Amanda Button comptait parmi ces « experts de la pauvreté » d’ATD Quart Monde. Cette militante, qui a participé à la recherche menée par ATD Quart Monde pour l’UNESCO de 2009 à 2012, a expliqué que :

« Rencontrer des enfants et avoir ces conversations en face-à-face a été une vraie chance de vraiment faire passer un message aux élèves. C’était très important pour moi parce que les élèves de cette école viennent souvent de familles très privilégiées. Beaucoup vont devenir des personnes importantes, avec des postes à responsabilité. Alors j’étais personnellement intéressée de découvrir si ces élèves avaient la moindre expérience ou la moindre idée de la pauvreté.

J’ai fait un exposé sur l’importance pour les personnes qui vivent dans la pauvreté d’avoir le contrôle de leur propre image. C’est lié au travail qu’on a fait pour le projet appelé « les rôles que nous jouons : reconnaître la contribution des personnes en pauvreté ». J’ai aussi parlé de la manière dont je m’étais développée et dont j’avais progressé depuis que j’ai rencontré ATD Quart Monde. Je vivais dans la pauvreté mais maintenant, je suis plus forte et je me sens bien dans ma peau. On a parlé des préjugés et de la manière dont les personnes pauvres se sentent discriminées. En organisant cet événement, nous avons montré aux élèves comment ne pas juger les gens et comment les plus pauvres ont la capacité de faire des choses importantes.

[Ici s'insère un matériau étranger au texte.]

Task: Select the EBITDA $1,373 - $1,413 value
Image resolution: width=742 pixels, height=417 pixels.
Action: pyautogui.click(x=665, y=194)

Dans l’ensemble, le contexte avec les élèves et les enseignants a été très positif : tout le monde était intéressé et écoutait. Deux ou trois élèves sont même venus nous voir à la fin. Ils nous ont remercié et ils ont demandé s’ils pouvaient devenir bénévoles pour ATD Quart Monde. La rencontre a été un succès et elle a montré que le projet d’ « experts de la pauvreté » est viable et qu’il a un vrai impact positif ».